The tip of the spear will be seniors Adam Martinez, Le’darrius Jones and Donterrius Taylor, who combined for 765 of the team’s 1,154 points in the 2016-17 season, or 66 percent of all scoring.
Martinez was responsible for 326 points, sinking 13.6 points per game while shooting 43 percent and grabbing more than five rebounds per contest. He was a member of the Magnolia Hoops Senior 60 Showcase during the summer.
Taylor followed closely behind in total scoring, tallying 246 while shooting 42 percent from the floor and pulling down five rebounds per game himself. Jones scored 193 in his junior year and hit almost 8 points per game.
“These guys were the leading scorers last year, and it will be the same this year, too,” Smith said. “Consistency is what I’m looking for from this group of seniors, for them to bring the same level of play every night.”
The next layer below the seniors also holds promise for Smith’s team. Garrison Coffey, the team’s only junior, is a shooter who can get hot, and Smith said they’ll feed him the ball as long as he’s on target. Sophomores Karlton Byrd and Anthony Hughes will also grab some playing time this season.
Byrd played in 21 games last season; Hughes, only 10. But the lack of on-court experience doesn’t worry Smith, who’s been coaching junior high and junior varsity and West Lincoln for six years.

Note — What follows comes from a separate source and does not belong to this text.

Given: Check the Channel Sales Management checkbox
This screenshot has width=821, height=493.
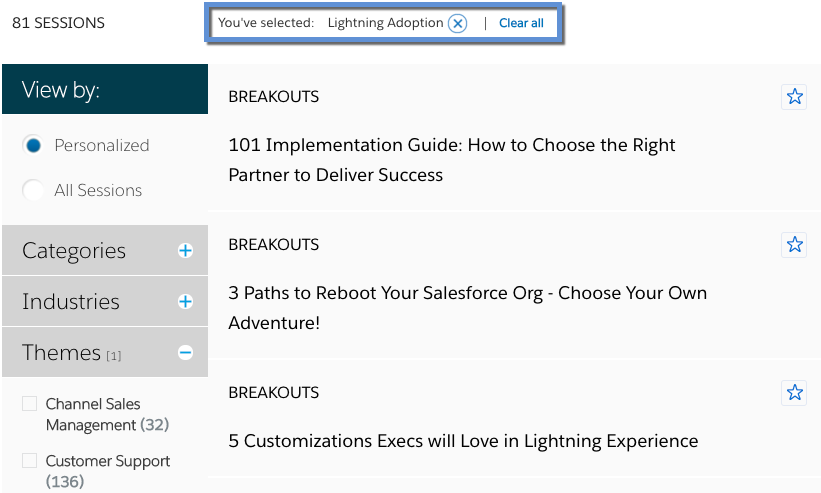Looking at the screenshot, I should point(28,404).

He’s trained his players just how he wants them.
“I’ve coached these boys for years — they know me, they’ve known me since they were seventh- and eighth-graders,” he said. “They know the systems we run.”
The systems the Bears run are fast. Smith wants to outrun opponents to the basket and score layups and open shots. He stresses easy baskets and ball security, attempting to get the most out of every possession.
Though the team has skill, it must work to succeed, Smith said.
“These boys can go far this season, depending on how much time they put into perfecting the craft,” he said. “We can have some of the best plays on the court, but if you can’t put the ball in the basket, it doesn’t matter. I can show them what to do, but they have to go do it.”
Smith knows West Lincoln is a “basketball school.” He attended and played there, and he wants the community to continue to support the Bears now that they’re his.
“Every time we play a game here, we have a big home field advantage,” he said. “I ask for the community to continue to support us like they always have.”